16. The binarization processing circuit of claim 12, wherein a codeword length of a prefix binarization codeword corresponding to any intra-prediction motion partition is shorter than the codeword length of the binarization codeword corresponding to any non-square inter-prediction motion partition.

17. The binarization processing circuit of claim 12, wherein the setting unit arranged to select a target binarization rule from the first binarization rule and a second binarization rule, wherein the second binarization rule defines a plurality of second binarization codewords mapped to a plurality of syntax elements for different second motion partitions, respectively; and the processing unit identifies mapping between the target binarization codeword and the target syntax element of the target motion partition according to the first binarization rule when the target binarization rule is selected as the first binarization rule, and identifies mapping between the target binarization codeword and the target syntax element of the target motion partition according to the second binarization rule when the target binarization rule is selected as the second binarization rule.

18. The binarization processing circuit of claim 17, wherein the setting unit determines the target binarization rule at a sequence level, a GOP (group of pictures) level, a picture level, or a slice level.

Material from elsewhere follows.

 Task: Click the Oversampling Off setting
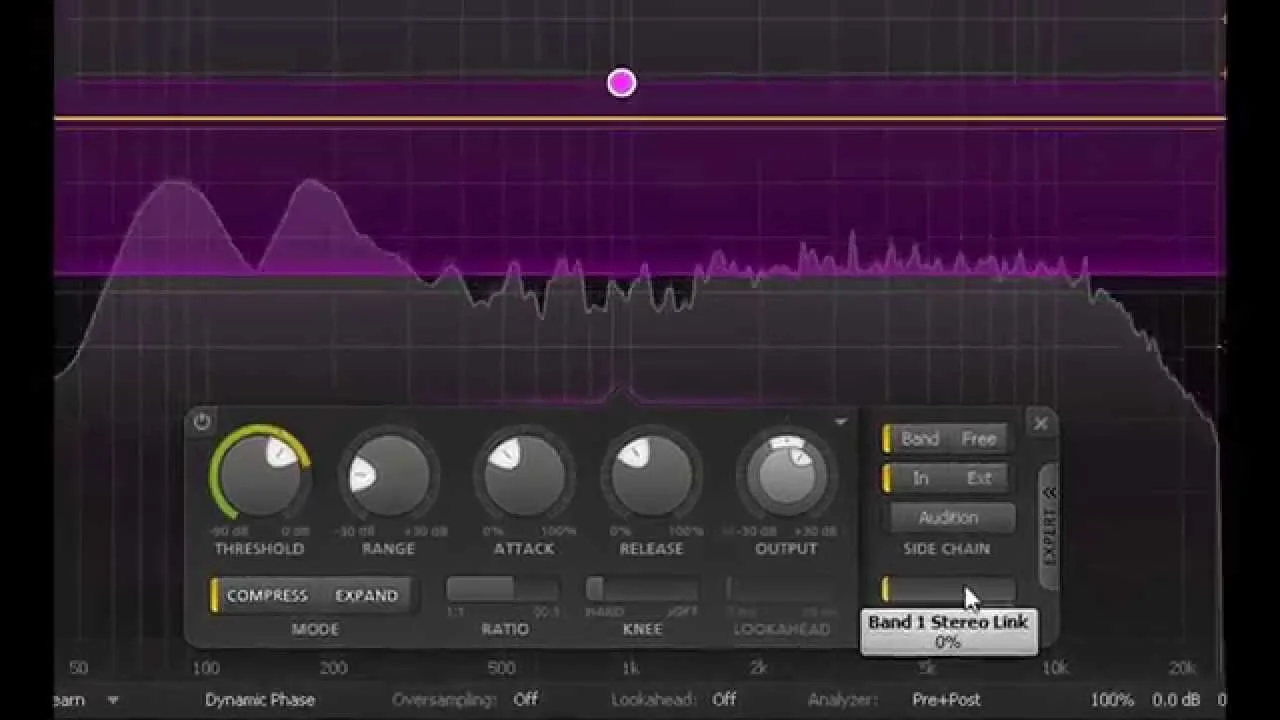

19. The binarization processing circuit of claim 12, wherein the setting unit further arranged to provide a second binarization rule which defines a plurality of second binarization codewords mapped to a plurality of syntax elements for different second motion partitions, respectively, the first binarization rule is different from the second binarization rule, and the first binarization rule and the second binarization rule correspond to different coding unit levels; and the processing unit further identifies mapping between a target binarization codeword and a target syntax element of a second target motion partition according to the second binarization rule.

20. The binarization processing circuit of claim 19, wherein a codeword length of a second binarization codeword corresponding to any square inter-prediction motion partition is shorter than a codeword length of a second binarization codeword corresponding to any non-square inter-prediction motion partition.

21. The binarization processing circuit of claim 19, wherein after the mapping between the target binarization codeword and the target syntax element of the second target motion partition is identified, the setting unit obtains statistics of occurrence probabilities of the different second motion partitions and updating the second binarization rule according to the statistics of occurrence probabilities of the different second motion partitions.